Many storytellers enjoy looking through the lens of more than one character. In speculative fiction, multiple viewpoint characters are often used to show different places in the world, or illustrate a conflict that is epic in scale. Unless the story involves a device that is both a time-turner and a teleporter, a single main character can’t fight in a battle on every continent at once.
This technique is not limited to writers. GMs occasionally create the same effect by splitting the party for an extended period, so they can tackle different aspects of a problem. Players alternate between taking action with their character and observing what’s happening elsewhere. Eventually the GM, or the writer, brings all the characters together for an epic climax.
It’s wonderful to watch all the pieces of a story click together, but is it worth having separate viewpoints in the first place?
Multiple Viewpoints Interrupt Story Flow
I finally got around to reading Ender’s Game a few months ago. Right when I got to the point where he encounters his first bully, I remembered I hadn’t read Harry Potter either. So I put Ender’s Game down and read the first chapter of Sorcerer’s Stone. Then I stopped and read more of Ender’s Game, and then more of Sorcerer’s Stone, and so on.
Just kidding, I didn’t do that. Why would anyone tear themselves away from Ender before seeing him overcome the bully? Or take a break from Harry when he is about to discover his heritage?
But if you write a book that has multiple viewpoint characters living on different continents, you are forcing your readers into doing just that. They have to pause a story they were enjoying to start a new story with a different protagonist. Similarly, if you’re a GM and you split your roleplaying party into two groups that go off on their own, your players must now spend half their time waiting for the story to come back to their character.
It’s impossible to make all characters and plotlines equally attractive to your audience; each person will have preferences you can’t anticipate. Readers satisfy their tastes by picking out the right story. Roleplayers do it by influencing the direction the story will take. If you force them to read or listen to a different story in order to get back to the part they chose, you are removing the control they need to have a good experience.
How Multiple Viewpoints Can Work
Many stories use multiple viewpoints without any of these problems. TV shows frequently switch out different characters in their scenes, and no one insists it should be otherwise. What’s the difference?
Keeping each viewpoint short helps, but the most important factor is how closely related the viewpoints are. The decisions that one viewpoint character makes should impact the other viewpoint characters soon after. When this happens, the viewpoints are simply different vehicles for the same story. When it doesn’t, they are different stories.
Let’s look at the roleplaying example in Mike’s post on Metagaming.
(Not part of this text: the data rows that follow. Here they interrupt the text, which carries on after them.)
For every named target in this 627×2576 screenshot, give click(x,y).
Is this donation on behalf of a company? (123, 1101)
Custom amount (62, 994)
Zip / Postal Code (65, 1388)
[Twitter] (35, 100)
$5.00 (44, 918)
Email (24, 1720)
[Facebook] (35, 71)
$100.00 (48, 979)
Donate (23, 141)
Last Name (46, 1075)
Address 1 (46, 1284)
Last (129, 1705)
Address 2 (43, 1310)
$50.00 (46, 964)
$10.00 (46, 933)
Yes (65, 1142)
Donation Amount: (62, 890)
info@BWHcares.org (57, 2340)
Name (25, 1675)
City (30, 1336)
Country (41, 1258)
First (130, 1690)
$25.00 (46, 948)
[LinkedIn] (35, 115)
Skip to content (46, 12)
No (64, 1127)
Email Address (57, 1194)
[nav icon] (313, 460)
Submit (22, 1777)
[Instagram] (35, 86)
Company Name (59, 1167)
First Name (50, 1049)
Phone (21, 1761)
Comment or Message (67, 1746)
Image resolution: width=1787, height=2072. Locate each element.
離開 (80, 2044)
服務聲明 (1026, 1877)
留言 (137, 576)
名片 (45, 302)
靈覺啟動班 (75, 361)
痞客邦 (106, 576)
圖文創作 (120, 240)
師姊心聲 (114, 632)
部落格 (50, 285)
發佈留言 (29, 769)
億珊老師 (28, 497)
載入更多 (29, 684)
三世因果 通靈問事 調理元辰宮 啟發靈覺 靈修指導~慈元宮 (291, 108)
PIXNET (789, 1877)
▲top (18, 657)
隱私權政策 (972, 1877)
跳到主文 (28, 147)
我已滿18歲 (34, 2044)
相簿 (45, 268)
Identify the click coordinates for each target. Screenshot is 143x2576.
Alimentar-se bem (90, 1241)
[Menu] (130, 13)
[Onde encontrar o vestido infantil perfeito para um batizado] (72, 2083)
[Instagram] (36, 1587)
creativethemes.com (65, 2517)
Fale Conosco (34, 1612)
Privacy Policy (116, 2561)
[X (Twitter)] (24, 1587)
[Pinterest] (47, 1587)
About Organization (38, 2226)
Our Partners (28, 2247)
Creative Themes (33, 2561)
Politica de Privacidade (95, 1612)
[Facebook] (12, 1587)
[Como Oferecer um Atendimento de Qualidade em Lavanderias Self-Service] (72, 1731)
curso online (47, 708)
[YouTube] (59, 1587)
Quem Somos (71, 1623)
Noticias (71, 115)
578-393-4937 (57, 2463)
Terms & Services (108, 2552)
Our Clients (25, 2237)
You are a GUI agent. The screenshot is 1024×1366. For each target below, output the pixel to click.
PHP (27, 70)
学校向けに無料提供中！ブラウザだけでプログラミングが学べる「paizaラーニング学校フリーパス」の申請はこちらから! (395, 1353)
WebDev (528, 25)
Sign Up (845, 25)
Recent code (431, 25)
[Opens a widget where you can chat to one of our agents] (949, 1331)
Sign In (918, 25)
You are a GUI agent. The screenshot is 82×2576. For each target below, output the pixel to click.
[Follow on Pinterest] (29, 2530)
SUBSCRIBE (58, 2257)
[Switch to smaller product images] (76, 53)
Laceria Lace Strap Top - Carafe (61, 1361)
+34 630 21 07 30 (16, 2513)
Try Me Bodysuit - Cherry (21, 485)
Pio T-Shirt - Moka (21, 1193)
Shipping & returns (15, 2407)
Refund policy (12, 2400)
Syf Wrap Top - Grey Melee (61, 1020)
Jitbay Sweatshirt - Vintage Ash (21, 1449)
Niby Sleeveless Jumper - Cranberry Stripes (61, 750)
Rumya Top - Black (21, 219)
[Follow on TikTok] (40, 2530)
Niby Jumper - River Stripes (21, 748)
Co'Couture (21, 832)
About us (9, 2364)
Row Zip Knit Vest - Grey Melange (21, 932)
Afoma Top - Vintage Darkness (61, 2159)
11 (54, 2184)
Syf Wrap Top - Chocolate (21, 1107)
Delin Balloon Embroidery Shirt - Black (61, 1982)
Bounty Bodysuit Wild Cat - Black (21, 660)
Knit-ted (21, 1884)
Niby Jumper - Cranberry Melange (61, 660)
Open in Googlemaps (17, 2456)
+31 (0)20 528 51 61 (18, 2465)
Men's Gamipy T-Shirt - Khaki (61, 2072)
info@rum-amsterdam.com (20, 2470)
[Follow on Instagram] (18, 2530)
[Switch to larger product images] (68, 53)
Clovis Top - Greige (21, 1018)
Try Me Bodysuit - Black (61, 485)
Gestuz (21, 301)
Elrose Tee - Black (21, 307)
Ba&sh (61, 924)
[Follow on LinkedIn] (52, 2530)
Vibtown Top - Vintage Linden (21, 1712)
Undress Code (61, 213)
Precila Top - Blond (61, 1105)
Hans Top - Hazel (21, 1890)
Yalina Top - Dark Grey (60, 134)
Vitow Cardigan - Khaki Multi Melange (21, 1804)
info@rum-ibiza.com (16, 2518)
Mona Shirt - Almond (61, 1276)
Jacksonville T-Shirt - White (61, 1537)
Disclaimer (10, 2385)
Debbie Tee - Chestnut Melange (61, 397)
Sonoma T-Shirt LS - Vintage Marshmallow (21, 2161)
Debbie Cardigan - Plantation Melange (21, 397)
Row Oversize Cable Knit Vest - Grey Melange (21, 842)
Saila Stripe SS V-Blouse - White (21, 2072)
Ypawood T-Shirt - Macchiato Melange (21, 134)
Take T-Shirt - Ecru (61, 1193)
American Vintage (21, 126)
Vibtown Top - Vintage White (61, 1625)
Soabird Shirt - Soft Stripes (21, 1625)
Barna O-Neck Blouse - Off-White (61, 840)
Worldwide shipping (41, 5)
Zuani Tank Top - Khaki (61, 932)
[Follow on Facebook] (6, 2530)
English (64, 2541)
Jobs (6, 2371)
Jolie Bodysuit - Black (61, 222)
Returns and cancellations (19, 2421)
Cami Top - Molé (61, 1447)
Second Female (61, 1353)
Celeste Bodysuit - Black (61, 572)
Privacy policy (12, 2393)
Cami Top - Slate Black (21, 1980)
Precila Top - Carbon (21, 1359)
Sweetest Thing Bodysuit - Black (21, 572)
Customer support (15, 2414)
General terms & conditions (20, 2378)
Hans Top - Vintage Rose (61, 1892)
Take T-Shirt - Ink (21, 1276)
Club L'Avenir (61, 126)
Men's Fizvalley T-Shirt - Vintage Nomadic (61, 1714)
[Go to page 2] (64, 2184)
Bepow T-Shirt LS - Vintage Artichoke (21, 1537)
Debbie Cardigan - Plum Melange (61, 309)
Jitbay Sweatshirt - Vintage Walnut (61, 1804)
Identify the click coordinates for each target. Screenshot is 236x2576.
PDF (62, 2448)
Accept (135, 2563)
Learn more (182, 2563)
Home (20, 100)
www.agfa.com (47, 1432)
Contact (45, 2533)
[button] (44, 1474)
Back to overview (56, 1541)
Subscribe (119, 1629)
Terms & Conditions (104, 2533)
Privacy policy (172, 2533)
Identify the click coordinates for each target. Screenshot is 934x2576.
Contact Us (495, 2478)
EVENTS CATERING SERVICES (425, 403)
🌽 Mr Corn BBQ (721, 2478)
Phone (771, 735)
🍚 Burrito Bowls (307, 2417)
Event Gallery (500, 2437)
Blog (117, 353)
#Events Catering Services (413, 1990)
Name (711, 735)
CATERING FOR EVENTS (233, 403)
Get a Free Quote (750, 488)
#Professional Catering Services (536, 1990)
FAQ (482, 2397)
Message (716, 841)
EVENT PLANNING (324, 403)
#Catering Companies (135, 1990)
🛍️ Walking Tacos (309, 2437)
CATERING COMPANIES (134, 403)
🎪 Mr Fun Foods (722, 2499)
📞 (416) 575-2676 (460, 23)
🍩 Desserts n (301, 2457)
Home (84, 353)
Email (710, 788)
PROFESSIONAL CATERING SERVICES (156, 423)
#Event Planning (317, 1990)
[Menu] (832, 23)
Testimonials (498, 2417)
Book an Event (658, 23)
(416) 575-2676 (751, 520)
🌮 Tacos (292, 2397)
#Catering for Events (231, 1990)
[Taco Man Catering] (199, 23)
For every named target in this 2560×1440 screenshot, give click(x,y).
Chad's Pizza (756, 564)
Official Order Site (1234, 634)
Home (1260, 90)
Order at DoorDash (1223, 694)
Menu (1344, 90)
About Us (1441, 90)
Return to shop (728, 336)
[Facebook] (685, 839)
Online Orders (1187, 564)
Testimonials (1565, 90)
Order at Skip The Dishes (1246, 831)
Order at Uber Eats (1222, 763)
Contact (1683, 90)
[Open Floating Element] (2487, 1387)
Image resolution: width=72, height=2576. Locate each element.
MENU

Nimble the rogue is supposed to be disarming a dungeon full of traps for Stoic the paladin. While Stoic is away, Nimble is kidnapped by angry villagers. Stoic’s player will be watching what happens to Nimble with bated breath, because Nimble’s disappearance means she’ll be walking into a corridor full of armed traps. While Stoic faces those traps, Nimble’s player will be riveted, because if she fails to get past them, she won’t be able to save him from the villagers.
It’s not enough for your characters to hear news of events happening elsewhere. To be the same story, the outcome of conflicts in one viewpoint must also change the other viewpoint, or change the audience’s experience of the other viewpoint. Like I mentioned in my post about cutting scenes, a good plot is like a boulder rolling down a hill, building momentum as it goes. Every scene should build on the one before it and throw the story into the one after, even if those scenes are starring different characters.
What to Do With Unrelated Viewpoints
This simplest solution is to split them up. Split your two roleplaying parties into two different sessions until they rejoin. Anyone who wants to know what the other party is doing can come watch. Split your epic novel into separate books. Readers can then read all the books to get all sides of the conflict, or they can just read about their favorite character. Control is back in their hands.
Separating stories can be problematic when they come together in the end – but it can still be done. Take John Scalzi’s The Last Colony and Zoe’s Tale as an example. These are two stories happening concurrently, and they stay completely separate until the end, when the outcome of Zoe’s Tale becomes crucial to the end of The Last Colony. Scalzi could have intermixed them, wearing on his reader’s patience as they wondered when Zoe’s story would have some relevance. Instead, he separated them so readers of The Last Colony could choose to read about Zoe if they wanted to know more about how the ending came together.
If you have a story that absolutely demands multiple viewpoints characters on separate continents, it’s better to start the characters together, à la Wheel of Time. Then when the characters hear about what’s happening to their old buddies on the other continent, it can effect them on a personal level. In addition, the audience has time to become attached to the characters before any of them must carry the story alone.
But that’s still second best. If you want to keep your audience riveted, don’t interrupt the story they love to start a new one they might not.